I remember at a meeting, talking to someone working to establish a Teal organisation who told me that the NHS could never be Teal. The NHS is a long way from Teal, for sure. The NHS as a governmental entity is formed of many different organisations. Right now it’s probably more of a rainbow than any particular colour, in terms of the developmental stages of its units. Even so, the NHS and the services it incorporates have made many big changes previously. For example, I was part of the alliance between health and social care staff, families, and service users that worked to move mental health care out of the asylums and into communities. I have worked with some amazing people and I have seen them do incredible things. Maybe they can evolve a Teal NHS; I think so, and this is why.
The Current NHS
Customarily, particular NHS services have been keen to police and protect their own borders, responsibilities, and resources. In the worst cases, people are bounced between different services, and struggle to find their way in a complex web of providers and eligibility criteria. Sometimes they fall in-between services and their needs go unmet or they just give up. For example, when I was pregnant I had pregnancy-related carpal tunnel and needed a wrist splint. I was told by the physiotherapist I saw at my local primary care clinic that she couldn’t provide it to me, as her budget didn’t cover pregnant women. She advised I should travel into the city to the acute hospital maternity unit and see the physio there. I gave up and bought one via the internet.
Institutional Context of the Co-Creation Network of Communities of Practice
I have been working for the past year with a group of NHS clinicians, academics, service users, and staff from charitable and private industry to establish what we call the Co-Creation Network which encompasses a variety of “Communities of Practice” committed to making improvements in the health and social care system.
The Teal characteristic of evolutionary purpose is evident in that these Communities are about making improvements partly by breaking down the traditional boundaries of health and social care services, and encouraging/implementing a community-encompassing approach.

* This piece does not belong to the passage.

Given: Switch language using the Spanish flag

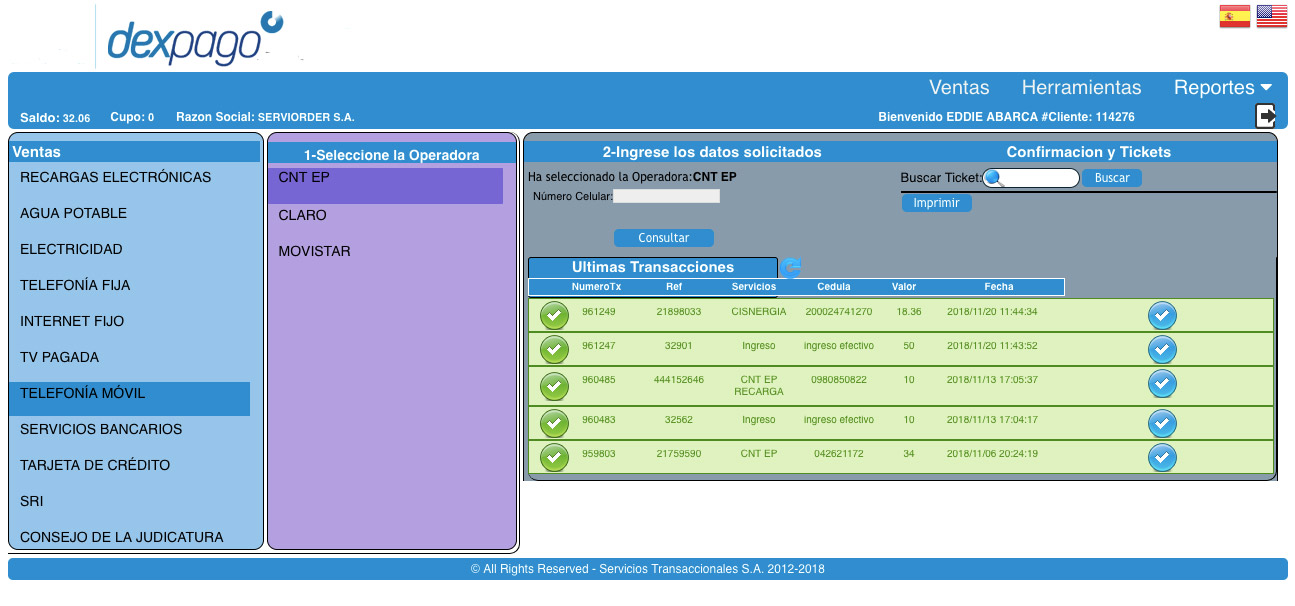Looking at the screenshot, I should [x=1234, y=16].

The Network is sponsored by two regional NHS bodies: Yorkshire & Humber Leadership Academy and Yorkshire & Humber Academic Health Science Network. Both regional bodies recognise that the challenges faced by the health and social care system require something very different. Both bodies have struggled to hold the space for this Network and the different approach it takes, against the usual system demands for performance management to justify any investment and direct activity.
Communities of Practice are a voluntary, not delegated endeavour. Some participants are given leave to attend meetings and events in worktime, but most CoP activity is done in members’ own time. Thus, membership in a Community of Practice requires great passion and personal motivation.

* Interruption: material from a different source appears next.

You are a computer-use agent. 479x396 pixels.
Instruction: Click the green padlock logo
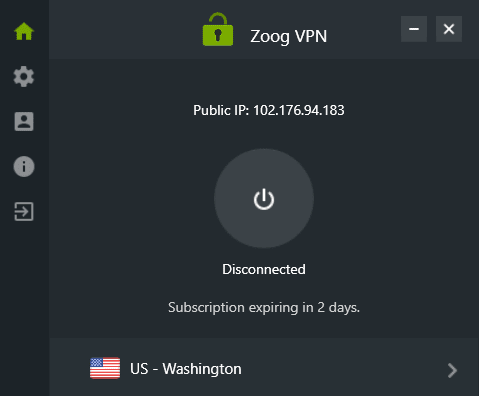218,29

How the Communities of Practice Operate
Each CoP is people working together to co-create new knowledge and practice in an aspect of their own field. Communities are varied, focusing on whatever their members see as important. For example, Communities of Practice have been established to consider Sepsis, Medication Safety, and Creating Caring Cultures.

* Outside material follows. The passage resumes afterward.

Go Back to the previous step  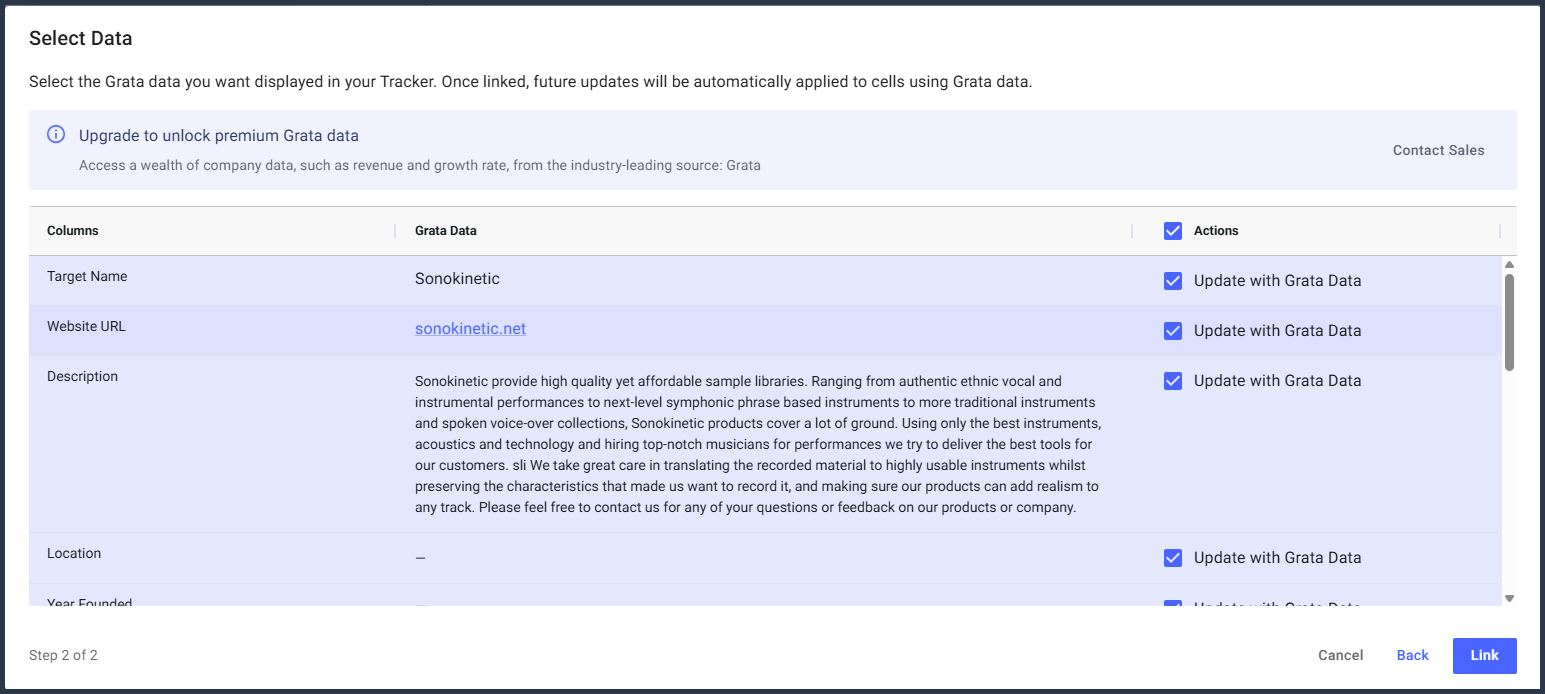(1412, 655)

The Sepsis CoP is working on awareness-raising techniques to address an issue that people have not been well aware of previously. The NHS system has given them implicit permission by tasking staff or organisations to reduce sepsis incidents, but has not given directives on how to do this. So the CoP has the freedom to develop and implement some “How’s.”
You might be wondering, how do new “ways” get authorized to be implemented and put into practice in various settings? In some cases, the system has not given permission (versus the implied permission re Sepsis concerns) and the CoP may be challenging received wisdom and practice. Some CoP’s have been formed with the express intention of doing such challenging, as they strongly believe that current practice is not good enough. CoP’s looking at changing the traditional relationship between professionals and patients are often in this position. Part of their learning is how to identify and influence key stakeholders to co-create a new approach.
The Communities of Practice are courageously pursuing new knowledge and new practices that they believe can bring real value to the services they provide.
In an acute hospital, a Community of Practice has introduced mindfulness practices for staff and elderly patients. It is reporting a real cultural shift in the ward environment, and a huge impact on patient safety, with fall rates hugely reduced.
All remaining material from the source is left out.